Eric Goldman, an expert on Internet law and faculty member at Santa Clara University’s School of Law, said the case may be the first attempt to bring a class-action suit against Google’s AdWords program. He said Google was the target of an earlier class-action case, led by Vulcan Gulf, which was denied class-action status.
Firepond is appealing the court for monetary damages and an injunction ordering Google to stop allowing trademarks to serve as ad triggers. Firepond’s lawyer, Scott Kline with the firm Andrew Kurth in Dallas, says he is seeking to represent as many as 200,000 Texas trademark holders in the lawsuit.
But some prominent experts on the issue say it will be difficult to convince a court to allow the case to proceed as a class-action. “It sounds like an uphill battle,” says false advertising and trademark law expert Norman Simon, a partner with Kramer Levin Naftalis & Frankel.
“Trademark class-action lawsuits are rare because of the factual inquiry required to resolve each alleged trademark infringement,” Goldman said. “I cannot give an exact percentage, but the odds of class certification are low.”
A federal district court judge in Illinois recently turned-down a similar case to allow an unrelated trademark infringement lawsuit against Google to proceed as a class-action.
AdWords is the engine that has made many a Googler rich. The system caters to anyone to bid on a given keyword and win placement on the top or right side of a search results page based on a combination of factors such as the size of the maximum bid for that keyword as well as the quality of the ad.
So far, just one U.S. case dealing with that issue has gone to trial. That case, a lawsuit brought by insurance company Geico, resulted in a victory for Google on the key point: U.S. District Court Judge Leonie Brinkema in Virginia ruled that Geico had not proven that people were confused when its name triggered ads for rivals.
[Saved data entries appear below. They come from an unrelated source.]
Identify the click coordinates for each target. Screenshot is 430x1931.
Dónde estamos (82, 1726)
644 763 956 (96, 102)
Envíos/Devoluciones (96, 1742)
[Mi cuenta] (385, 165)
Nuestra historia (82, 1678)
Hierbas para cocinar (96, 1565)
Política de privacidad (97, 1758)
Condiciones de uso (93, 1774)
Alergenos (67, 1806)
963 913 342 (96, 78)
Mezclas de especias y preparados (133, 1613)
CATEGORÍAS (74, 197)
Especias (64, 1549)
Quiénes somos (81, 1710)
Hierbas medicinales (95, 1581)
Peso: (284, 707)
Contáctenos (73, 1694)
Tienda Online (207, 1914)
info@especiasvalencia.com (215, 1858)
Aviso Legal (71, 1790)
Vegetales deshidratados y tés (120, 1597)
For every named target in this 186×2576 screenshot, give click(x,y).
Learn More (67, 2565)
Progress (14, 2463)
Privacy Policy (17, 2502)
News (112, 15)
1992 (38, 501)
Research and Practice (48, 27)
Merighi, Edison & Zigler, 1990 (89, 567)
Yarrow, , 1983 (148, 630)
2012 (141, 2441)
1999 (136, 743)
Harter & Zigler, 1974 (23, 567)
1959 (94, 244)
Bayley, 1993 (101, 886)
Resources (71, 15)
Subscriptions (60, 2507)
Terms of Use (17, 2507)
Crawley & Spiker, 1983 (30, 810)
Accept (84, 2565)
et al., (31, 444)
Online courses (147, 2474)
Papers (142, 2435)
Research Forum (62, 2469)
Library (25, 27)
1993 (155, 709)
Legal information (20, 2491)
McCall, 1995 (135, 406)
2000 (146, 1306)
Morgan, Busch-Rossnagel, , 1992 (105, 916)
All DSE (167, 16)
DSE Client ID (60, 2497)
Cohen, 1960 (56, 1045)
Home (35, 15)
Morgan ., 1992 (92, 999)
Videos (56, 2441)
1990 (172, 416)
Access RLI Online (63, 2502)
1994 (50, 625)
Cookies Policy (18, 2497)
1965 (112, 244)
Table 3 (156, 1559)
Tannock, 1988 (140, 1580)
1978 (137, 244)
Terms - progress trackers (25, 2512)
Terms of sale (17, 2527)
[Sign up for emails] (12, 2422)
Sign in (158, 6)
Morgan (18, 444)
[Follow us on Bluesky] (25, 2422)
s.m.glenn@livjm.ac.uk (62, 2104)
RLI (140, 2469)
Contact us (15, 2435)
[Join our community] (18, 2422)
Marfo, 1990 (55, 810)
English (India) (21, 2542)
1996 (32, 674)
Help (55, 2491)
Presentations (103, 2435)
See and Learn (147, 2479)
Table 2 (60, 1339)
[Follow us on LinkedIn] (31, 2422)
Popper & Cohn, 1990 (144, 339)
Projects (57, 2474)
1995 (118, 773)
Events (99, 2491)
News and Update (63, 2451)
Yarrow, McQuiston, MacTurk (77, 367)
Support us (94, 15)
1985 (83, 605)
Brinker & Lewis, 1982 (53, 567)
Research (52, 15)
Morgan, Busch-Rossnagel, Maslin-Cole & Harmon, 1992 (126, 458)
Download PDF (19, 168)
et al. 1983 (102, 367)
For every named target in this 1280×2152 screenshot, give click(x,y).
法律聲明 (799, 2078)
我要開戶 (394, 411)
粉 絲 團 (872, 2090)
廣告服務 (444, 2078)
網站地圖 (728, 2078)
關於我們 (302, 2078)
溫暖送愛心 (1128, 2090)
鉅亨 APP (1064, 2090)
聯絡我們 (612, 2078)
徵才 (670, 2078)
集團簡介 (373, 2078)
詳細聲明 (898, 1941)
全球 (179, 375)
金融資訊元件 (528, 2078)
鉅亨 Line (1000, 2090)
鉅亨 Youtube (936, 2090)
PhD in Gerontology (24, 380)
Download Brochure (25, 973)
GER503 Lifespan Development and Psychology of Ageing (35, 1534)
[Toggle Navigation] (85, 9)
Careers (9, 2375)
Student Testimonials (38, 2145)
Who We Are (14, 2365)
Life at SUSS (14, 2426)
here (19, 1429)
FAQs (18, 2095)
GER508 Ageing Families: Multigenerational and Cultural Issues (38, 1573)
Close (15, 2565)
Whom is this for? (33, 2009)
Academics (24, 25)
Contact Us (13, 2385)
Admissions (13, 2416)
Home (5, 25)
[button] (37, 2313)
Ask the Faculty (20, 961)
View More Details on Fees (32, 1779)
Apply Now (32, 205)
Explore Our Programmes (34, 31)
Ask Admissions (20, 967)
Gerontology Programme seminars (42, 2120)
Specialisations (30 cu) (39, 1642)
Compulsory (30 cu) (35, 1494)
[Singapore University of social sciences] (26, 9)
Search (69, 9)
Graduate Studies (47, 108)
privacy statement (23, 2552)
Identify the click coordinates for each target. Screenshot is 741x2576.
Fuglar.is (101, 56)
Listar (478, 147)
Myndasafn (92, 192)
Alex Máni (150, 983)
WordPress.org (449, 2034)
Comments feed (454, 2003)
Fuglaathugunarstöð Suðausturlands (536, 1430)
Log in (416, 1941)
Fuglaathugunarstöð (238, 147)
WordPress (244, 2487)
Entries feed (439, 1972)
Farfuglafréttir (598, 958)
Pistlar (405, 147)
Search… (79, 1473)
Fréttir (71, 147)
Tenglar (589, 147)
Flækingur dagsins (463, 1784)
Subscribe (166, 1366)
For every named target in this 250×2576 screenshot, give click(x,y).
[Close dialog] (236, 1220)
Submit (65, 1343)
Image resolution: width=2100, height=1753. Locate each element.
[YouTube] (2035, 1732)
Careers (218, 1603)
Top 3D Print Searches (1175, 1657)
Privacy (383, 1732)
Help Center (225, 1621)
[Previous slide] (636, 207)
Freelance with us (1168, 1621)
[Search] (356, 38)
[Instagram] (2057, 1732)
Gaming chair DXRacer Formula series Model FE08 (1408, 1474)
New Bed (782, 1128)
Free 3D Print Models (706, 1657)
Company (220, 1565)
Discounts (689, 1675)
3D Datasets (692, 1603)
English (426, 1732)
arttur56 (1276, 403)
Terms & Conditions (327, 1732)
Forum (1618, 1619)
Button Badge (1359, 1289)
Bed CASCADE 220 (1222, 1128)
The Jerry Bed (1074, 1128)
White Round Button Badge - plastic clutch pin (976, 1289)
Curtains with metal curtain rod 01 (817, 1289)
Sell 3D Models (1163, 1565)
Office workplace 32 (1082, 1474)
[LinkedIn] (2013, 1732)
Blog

Firepond is not just suing Google but also its online video subsidiary YouTube, AOL, MySpace, Turner Broadcasting and Interactive Corporation because these companies use Google’s search engine and AdWords system on their own sites.
Regardless of whether the case moves forward as a class-action, Firepond can only prevail if it proves that consumers were confused when they typed “firepond” into the search box and were served ads for a rival.
Firepond is asking for damages, punitive damages, profits from the infringing ads, attorneys fees, corrective advertising, etc.